Les dije que vivimos en un mundo complicado, siempre habrá gente mala, eso no lo vamos a cambiar, pero por cada terrible acto de violencia, como un ataque terrorista, el maltrato a un animal o el bullyin a un niño, debe haber quien quiera ayudar con un increíble acto de amor y actuando desde el corazón.

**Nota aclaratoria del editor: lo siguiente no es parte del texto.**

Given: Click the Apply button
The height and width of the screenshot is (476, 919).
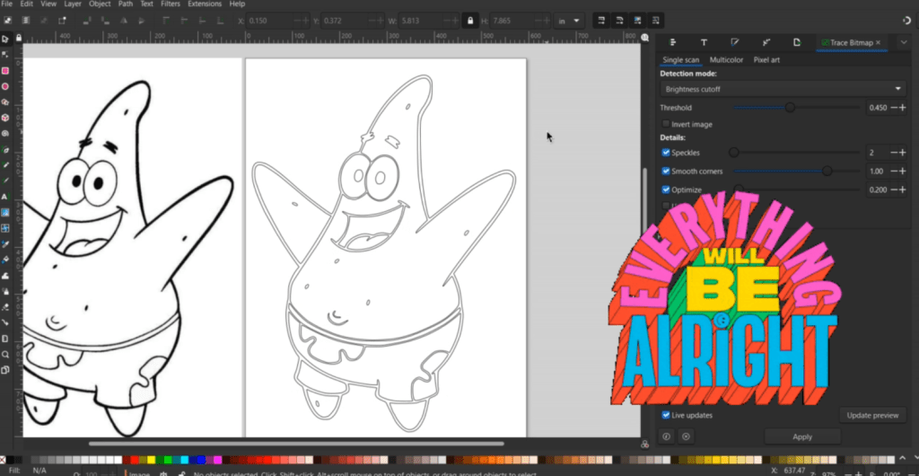Looking at the screenshot, I should click(802, 436).
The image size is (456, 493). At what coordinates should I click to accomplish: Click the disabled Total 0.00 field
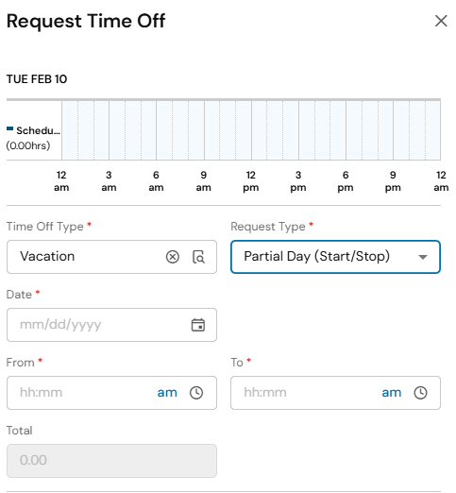(111, 461)
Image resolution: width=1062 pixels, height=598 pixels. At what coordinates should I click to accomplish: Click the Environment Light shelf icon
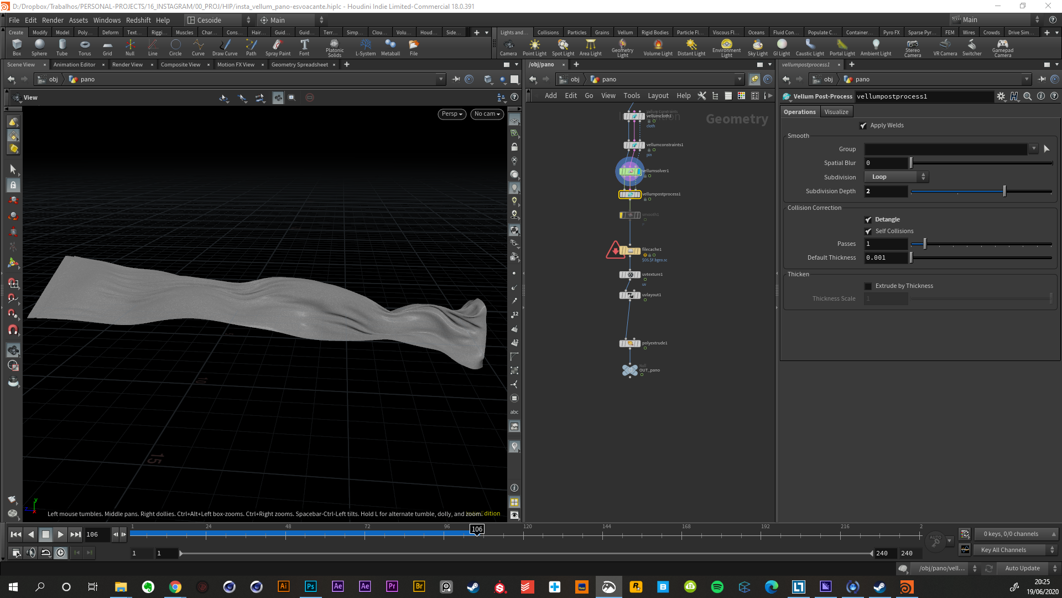[726, 47]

Hace unos meses una amiga organizó una visita al Instituto Nacional de Pediatría, el objetivo era llevarles tortas, jugos y pan a la gente que está afuera esperando noticias por los pequeños pacientes internados, pasan horas en la calle y muchas de esas personas son de muy bajos recursos y no han comido bien por días. Me llevé a mis hijos que estaban asorados porque no fueron a la escuela, los puse a preparar tortas y nos fuimos con bolsas y canastas de comida. Hubieran preferido mil veces faltar a la escuela para quedarse a ver la tele o jugar Xbox, pero cuando llegaron y vieron a esas familias con muchísima hambre y llenas de agradecimiento, lo entendieron todo, vieron gente con cajas de cartón como maleta, niños enfermos esperando ser atentidos jugando con un carrito destartalado o incluso con la tierrita de la banqueta. Conocieron a un niño que tiene una enfermedad que no lo deja crecer, tenía 8 años con la estatura de un niño de 4, todavía recuerdan su nombre y el color de la sudadera que llevaba puesta, también se acuerdan de un niño ciego que les impresionó porque estaba feliz, “mamá, estaba ciego y se sentía feliz” me han dicho varias veces…

Ese día aprendieron más en unas horas que en un año de escuela, sé que soy juzgada por mucha gente por lo que voy a decir, pero me interesan más esas experiencias que el nivel académico de la escuela a la que vayan. Ese día sintieron y entendieron el poder del amor.

Hagamos a los niños conscientes de esto, entiendo que tenemos que hacerlos fuertes y resistentes, pero eso no implica que sean insensibles, un niño que se preocupa por los demás y hace algo por alguien, será un adulto sano, empático y lider, eso es lo que más necesitamos.

Somos más los que lo sabemos, solo tenemos que atrevernos a manifestarlo y contagiarlo.